**Task goal:**
Among the entries below, count the lines holding the string "will". Respond with the number alone.

**Provided entries:**
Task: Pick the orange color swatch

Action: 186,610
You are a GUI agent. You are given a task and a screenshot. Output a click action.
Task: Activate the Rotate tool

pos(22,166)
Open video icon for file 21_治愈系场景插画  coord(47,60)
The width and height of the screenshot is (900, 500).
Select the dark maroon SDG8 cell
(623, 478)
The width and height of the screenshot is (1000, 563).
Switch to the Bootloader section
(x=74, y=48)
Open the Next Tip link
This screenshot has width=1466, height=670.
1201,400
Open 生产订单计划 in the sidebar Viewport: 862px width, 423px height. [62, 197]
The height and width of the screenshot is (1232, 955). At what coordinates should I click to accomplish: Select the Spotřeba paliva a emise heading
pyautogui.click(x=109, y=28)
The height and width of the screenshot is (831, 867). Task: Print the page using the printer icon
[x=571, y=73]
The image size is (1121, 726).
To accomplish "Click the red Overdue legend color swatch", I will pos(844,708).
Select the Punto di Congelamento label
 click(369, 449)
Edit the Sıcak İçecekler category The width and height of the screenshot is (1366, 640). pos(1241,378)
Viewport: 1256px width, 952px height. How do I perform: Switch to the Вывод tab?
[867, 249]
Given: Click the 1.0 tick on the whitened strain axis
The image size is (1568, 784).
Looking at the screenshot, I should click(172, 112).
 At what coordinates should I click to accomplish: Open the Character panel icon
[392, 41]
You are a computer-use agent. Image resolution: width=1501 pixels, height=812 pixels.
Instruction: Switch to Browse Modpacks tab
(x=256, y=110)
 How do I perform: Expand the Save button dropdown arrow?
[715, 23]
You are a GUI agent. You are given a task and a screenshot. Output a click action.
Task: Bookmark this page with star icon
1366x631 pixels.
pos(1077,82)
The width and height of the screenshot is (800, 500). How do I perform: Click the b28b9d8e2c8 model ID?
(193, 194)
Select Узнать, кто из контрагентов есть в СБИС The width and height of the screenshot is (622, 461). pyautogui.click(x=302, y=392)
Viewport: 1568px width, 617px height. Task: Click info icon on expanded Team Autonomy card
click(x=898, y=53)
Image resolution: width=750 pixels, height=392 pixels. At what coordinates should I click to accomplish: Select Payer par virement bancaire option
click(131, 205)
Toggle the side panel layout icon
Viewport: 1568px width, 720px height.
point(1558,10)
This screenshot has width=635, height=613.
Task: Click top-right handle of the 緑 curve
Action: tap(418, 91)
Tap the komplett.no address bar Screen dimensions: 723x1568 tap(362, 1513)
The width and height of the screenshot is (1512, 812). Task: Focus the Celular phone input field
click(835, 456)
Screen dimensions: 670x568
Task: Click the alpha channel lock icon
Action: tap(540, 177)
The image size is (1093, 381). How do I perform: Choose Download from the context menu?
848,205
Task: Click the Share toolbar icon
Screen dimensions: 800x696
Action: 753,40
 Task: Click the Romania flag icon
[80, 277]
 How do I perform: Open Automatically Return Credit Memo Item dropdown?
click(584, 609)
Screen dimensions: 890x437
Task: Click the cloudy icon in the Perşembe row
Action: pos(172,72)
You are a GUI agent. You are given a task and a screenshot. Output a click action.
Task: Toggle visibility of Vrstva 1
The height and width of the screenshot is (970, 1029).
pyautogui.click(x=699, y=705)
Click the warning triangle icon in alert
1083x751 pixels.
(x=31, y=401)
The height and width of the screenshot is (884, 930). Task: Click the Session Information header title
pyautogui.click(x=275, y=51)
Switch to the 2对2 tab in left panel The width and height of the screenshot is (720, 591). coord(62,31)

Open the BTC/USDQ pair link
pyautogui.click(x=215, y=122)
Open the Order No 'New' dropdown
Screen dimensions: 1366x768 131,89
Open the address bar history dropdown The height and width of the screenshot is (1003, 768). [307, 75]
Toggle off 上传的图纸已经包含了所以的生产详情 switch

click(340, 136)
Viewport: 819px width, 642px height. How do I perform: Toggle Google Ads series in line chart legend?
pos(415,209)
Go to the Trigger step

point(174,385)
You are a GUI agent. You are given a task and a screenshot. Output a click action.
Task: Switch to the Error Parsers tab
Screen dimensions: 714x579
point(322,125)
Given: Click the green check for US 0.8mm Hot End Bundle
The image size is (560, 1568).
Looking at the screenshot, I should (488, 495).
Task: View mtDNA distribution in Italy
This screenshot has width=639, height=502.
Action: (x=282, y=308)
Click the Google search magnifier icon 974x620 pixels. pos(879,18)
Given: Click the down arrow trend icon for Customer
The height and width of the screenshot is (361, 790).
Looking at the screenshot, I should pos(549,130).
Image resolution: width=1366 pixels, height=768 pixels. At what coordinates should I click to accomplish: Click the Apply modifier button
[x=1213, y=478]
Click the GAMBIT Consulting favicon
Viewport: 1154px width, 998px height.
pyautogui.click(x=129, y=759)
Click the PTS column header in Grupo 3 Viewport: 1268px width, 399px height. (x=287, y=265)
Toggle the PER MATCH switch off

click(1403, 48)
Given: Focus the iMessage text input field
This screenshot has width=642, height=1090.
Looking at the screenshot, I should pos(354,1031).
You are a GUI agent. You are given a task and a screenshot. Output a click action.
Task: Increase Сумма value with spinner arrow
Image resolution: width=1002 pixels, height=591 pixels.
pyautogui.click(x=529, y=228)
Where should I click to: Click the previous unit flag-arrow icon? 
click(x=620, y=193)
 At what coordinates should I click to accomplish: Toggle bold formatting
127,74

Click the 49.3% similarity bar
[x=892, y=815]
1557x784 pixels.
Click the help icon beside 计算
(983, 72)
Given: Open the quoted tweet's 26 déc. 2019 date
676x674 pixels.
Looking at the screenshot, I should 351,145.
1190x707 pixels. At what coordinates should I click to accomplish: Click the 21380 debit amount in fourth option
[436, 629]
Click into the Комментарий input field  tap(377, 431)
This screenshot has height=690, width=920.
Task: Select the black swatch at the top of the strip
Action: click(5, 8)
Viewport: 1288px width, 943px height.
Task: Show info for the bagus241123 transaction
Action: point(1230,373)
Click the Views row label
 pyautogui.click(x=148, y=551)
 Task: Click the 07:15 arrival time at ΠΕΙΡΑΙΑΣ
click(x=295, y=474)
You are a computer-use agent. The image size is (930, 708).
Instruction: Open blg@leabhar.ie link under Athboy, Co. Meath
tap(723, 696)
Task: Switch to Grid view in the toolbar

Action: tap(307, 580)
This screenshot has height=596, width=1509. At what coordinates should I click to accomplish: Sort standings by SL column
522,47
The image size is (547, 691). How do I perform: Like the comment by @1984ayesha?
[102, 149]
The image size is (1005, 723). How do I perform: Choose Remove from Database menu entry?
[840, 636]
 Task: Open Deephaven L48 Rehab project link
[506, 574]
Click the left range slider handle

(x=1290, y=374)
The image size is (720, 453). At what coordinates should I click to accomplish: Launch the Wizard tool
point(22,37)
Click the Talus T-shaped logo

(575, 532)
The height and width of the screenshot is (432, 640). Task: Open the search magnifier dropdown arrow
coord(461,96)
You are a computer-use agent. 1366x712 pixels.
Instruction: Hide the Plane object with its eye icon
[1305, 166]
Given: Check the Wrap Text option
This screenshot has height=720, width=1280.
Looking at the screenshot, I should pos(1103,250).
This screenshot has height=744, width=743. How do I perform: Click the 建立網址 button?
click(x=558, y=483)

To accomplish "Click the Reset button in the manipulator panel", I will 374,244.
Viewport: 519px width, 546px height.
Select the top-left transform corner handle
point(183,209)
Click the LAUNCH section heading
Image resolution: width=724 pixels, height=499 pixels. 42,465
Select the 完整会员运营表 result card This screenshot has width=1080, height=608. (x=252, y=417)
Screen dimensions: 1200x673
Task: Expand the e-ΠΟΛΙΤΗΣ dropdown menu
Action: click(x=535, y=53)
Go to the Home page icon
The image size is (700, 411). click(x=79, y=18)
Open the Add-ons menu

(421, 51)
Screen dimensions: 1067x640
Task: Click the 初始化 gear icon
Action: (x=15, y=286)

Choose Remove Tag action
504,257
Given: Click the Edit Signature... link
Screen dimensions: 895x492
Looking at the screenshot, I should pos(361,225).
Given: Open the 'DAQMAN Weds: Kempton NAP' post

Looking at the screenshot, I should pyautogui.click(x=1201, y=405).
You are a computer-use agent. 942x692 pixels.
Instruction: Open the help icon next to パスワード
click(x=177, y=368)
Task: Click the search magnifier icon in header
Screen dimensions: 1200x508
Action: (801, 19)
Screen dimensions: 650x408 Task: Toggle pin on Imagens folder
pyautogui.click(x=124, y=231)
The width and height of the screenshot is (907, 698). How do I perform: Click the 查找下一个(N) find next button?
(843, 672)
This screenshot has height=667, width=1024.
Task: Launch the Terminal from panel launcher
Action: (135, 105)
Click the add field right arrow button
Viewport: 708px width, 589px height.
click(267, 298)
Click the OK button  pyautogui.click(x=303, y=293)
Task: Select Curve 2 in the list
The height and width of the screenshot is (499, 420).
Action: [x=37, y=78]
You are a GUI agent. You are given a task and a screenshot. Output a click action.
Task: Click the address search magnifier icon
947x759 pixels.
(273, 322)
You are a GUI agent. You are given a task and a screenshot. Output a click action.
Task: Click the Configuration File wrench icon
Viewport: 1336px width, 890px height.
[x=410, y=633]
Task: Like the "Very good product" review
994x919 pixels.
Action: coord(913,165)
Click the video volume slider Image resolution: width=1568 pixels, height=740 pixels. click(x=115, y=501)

**Output for this task:**
2